Saturday of the Fourth Week of Easter 2023
When contemplating this reading from the fourteenth chapter of St. John’s Gospel, it is very important to realize that this is taken from Christ’s last prayer and teaching at the Last Supper, the beginning of Jesus’s own Passover. Jesus has just told his disciples that He is the Way, the Truth, and the Life, and that nobody comes to the Father except through Jesus. So to know the Father it is necessary to know Christ, and from that Passover on, they will know and see the Father.
Phillip’s question is, then, logical, but disturbing. “Show us the Father and that will be enough for us.” It’s true.
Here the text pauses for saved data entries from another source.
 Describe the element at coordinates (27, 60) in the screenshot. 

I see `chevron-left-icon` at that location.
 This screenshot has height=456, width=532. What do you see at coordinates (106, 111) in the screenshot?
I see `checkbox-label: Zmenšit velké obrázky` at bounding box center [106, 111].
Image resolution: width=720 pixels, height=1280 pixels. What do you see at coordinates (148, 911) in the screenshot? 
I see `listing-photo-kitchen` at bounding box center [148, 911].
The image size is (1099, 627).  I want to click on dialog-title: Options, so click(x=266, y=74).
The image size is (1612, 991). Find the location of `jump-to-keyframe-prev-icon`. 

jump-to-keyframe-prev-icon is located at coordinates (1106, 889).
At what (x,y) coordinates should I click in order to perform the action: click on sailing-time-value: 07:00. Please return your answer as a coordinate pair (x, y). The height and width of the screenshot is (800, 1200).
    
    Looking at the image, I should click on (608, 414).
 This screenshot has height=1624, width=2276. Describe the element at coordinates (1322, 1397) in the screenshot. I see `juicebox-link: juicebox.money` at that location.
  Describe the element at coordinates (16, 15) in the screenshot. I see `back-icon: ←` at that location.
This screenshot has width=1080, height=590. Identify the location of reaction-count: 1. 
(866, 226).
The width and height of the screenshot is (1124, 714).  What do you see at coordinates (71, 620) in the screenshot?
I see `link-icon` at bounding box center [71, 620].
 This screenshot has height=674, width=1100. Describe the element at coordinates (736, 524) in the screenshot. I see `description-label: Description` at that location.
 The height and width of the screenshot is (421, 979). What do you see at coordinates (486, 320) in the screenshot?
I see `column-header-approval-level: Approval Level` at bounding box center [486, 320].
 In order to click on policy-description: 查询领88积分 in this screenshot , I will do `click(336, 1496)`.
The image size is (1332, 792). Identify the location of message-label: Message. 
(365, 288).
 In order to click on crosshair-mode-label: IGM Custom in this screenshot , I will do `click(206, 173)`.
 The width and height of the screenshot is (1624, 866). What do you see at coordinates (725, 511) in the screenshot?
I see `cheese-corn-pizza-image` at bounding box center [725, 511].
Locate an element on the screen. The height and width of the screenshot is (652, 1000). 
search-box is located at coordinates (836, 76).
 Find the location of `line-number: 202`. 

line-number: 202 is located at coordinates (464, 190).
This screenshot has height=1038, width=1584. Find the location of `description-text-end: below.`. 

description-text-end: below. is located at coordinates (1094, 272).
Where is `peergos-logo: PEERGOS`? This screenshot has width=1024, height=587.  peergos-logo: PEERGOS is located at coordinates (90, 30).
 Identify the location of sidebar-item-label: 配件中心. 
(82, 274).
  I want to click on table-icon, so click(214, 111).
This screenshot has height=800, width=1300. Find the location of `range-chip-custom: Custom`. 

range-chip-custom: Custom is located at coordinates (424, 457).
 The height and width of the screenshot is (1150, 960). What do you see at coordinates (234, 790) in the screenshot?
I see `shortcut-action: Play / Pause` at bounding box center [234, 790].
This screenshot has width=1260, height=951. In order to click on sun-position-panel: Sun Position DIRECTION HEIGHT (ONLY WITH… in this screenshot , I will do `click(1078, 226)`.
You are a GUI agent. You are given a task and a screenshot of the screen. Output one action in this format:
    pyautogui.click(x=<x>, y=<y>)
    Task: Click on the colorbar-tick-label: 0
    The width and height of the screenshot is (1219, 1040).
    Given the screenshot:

We are made for union with God, with the whole Trinity, and our hearts are in a state of disquiet until that experience. But the primitive understanding of seeing God face to face means instant death for the human who does. That’s why after encountering God, Moses veiled his own face. It acquired a scary aspect that his people didn’t want to see.
The reality is this. At the Last Supper, Jesus shared His own self under the forms of bread and wine. The purpose of any Eucharistic celebration is to make us more like Jesus, to make us more loving, less sinful, more willing to follow His path and serve the poor and outcast, as well as devote more quality time to prayer and contemplation. That kind of fellowship with Christ is the true meaning of believing in Jesus and doing the Father’s works. Paul and Barnabas exemplify this in their lives, becoming lights to the nations/Gentiles.
Once we are in that way of living, once we are centered out of ourselves and toward doing the will of God in work and prayer, then we can ask anything that will give God glory. Ask it, because what we ask will always be well tuned to God’s will and purpose. Then Christ will do it, either through a divine miracle, or, more likely, through our word and labor. May we all adopt that attitude in every day of our lives.